意図が汲み取れず首を傾げるアルマを捨て置き、彼女はごく自然な動作で身体の向きを変えると、
「ディートハルト様」
と、堂々と声を上げた。ディートハルトのあからさまに怪訝を孕んだ視線が自身に向くのを確認すると、エリーチカは扇子を広げて口もとを隠しながら、実に優美に微笑んだ。
「非常に優秀な従者に恵まれておりますのね。羨ましい限りですわ」
「……ええ、私もそう思います」
「ふぅん、謙遜さえなさらないのね……まったく、嫌になるわ」
「事実ですから」
「ワタクシ、貴方様のそういうハッキリとした言動が好みでしたの。誰にも阿らない姿勢も。今でも貴方様に最も相応しい女はワタクシを置いて他にはいないと思っておりますわ」
「私はそうは思いませんし、貴女と特別な関係になることは未来永劫あり得ません」
「…………そう、残念だわ」
言葉とは裏腹に、彼女は極端な落胆を表に出すこともなく、わずかに肩を竦めるのみだった。
「エリーチカ、引き際は大事だぞ?」
「分かっておりますわ、お祖父様。……はぁ、今後は国外にもっと目を向けるべきかしらね」
グランツ卿の横入りにも気分を害することなく、エリーチカは自分に言い聞かせるように呟いた。

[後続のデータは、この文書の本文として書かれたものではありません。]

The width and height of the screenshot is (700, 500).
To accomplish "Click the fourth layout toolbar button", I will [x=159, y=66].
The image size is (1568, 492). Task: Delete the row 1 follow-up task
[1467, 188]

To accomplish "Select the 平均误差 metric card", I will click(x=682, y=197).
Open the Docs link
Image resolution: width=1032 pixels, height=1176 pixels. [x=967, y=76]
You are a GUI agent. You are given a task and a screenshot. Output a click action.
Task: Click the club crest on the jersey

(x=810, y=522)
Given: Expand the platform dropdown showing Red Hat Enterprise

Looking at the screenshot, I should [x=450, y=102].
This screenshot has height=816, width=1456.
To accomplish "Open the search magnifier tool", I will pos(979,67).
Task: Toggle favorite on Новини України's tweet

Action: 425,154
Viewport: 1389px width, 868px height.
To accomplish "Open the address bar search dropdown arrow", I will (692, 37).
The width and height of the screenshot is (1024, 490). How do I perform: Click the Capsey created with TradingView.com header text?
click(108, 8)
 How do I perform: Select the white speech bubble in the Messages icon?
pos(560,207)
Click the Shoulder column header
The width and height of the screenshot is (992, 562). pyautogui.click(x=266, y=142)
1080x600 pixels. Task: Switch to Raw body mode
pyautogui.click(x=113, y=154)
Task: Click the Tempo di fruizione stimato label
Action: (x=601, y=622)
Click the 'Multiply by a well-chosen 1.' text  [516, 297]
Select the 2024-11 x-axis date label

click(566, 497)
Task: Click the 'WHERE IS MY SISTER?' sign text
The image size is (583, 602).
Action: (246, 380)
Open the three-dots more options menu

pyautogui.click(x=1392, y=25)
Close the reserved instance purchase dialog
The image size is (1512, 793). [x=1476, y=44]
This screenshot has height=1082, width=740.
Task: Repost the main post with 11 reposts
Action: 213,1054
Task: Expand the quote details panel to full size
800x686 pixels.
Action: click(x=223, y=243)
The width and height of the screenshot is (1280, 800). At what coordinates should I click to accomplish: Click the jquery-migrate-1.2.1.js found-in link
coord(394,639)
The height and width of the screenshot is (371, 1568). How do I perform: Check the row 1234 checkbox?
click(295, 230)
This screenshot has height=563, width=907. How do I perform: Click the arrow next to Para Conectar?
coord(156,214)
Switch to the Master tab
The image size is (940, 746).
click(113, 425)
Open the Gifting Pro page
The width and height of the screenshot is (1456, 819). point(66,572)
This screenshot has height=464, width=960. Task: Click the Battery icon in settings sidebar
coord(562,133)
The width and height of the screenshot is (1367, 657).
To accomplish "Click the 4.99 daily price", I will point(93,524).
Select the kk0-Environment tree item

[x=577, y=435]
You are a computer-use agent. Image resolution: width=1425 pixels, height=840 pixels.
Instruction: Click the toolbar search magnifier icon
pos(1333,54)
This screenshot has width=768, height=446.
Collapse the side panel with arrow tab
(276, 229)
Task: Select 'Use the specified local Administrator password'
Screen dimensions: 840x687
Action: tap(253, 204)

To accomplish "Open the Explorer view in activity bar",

アルマはその姿から、彼女がディートハルトへの執着を断ち切ろうとしているのだとようやく理解する。
同時に、その事実にホッとしている自分にも――気づいてしまった。
これが恋なのか愛なのかはアルマにはまだよく分からないが、そろそろ認めるべきだろう。
自分自身が持つ、ディートハルトへの独占欲を。
アルマはふいに背後を首だけでこっそり振り返る。
すると当然のようにディートハルトはこちらを見ていて、目が合って、微笑まれ、
「アルマ、どうかしましたか?」
こんな風に優しく問いかけてくる。
それを目の当たりにして、アルマはずっと考えてきたあることを漸く決断した。
「……うん。やっぱり選択肢は多いに越したことないよね」
「? 何の話でしょうか?」
「わたしたちの将来についての話……でしょうか。夜会が終わったらきちんと話しますので」
それ以上は答える気はないと意思表示をすれば、ディートハルトは素直に引き下がる。
その一連のやりとりを見ていたグランツ卿が、かつてないほどに真剣味を帯びた声音でアルマに言った。
「……嬢ちゃん、くれぐれも怪我とかには気ぃ付けるんだぞ。お前さんに何かあったら、こいつを止められる奴がいなくなるからな」
どうしてわざわざそんなことを言うのだろうか。
アルマがそう問い返そうとする直前、夜会の開幕を告げる管楽器の音色が大広間に響き渡った。